Avez-vous discuté avec Mariani et Dehaene de votre marge de manœuvre en tant que CEO?

Non. J’ai repris la fonction de Decraene. Je suis président de DBB et je siège au comité de direction du groupe. Je reprends les responsabilités de banque de détail et banque commerciale à l’exception de la Turquie.

Le patron de la Turquie, Akan Ates, est membre du comité de direction du groupe.

À l’origine, vous êtes un marketer. Cela va-t-il se ressentir dans la communication de Dexia?

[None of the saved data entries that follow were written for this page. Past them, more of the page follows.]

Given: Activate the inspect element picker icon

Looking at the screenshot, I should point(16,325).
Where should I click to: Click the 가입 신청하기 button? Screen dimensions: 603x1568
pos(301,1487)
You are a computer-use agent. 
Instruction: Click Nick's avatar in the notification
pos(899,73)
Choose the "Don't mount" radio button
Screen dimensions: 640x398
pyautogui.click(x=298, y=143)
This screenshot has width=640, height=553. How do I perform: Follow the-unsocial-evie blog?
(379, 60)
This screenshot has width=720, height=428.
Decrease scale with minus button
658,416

Je n’en sais rien. Néanmoins la communication est quelque chose d’important. Certainement en ces temps. La communication interne et externe sera une priorité.

La communication est en effet importante pour Dexia qui, malgré ses efforts, reste mal perçu.

C’est effectivement quelque chose sur lequel il faut travailler. Je ne nie pas que Dexia a des problèmes comme toute banque. Peut-être davantage que d’autres dans certains domaines. Mais je suis convaincu que Dexia peut les régler, sinon je n’aurais pas accepté le job. J’admets que ce ne sera ni gai ni facile.

Vous êtes âgé de 61 ans. Lundi soir, vous annonciez ne pas être sûr de rester jusqu’à 65 ans. Vous considérez-vous donc comme un intérimaire?

Pas du tout. J’ai accepté le job sans aucune restriction. Quant à savoir la durée de mon mandat, on verra comment évoluent les choses. J’arrêterai certainement à 65 ans. Mais jusqu’à présent je ne souffre d’aucun problème de santé. Je ne mène pas une vie saine, cependant: je ne fais pas de sport et ne mange pas de salade (rire). Je pense que compte tenu des circonstances de marché, mon âge n’est pas totalement un désavantage.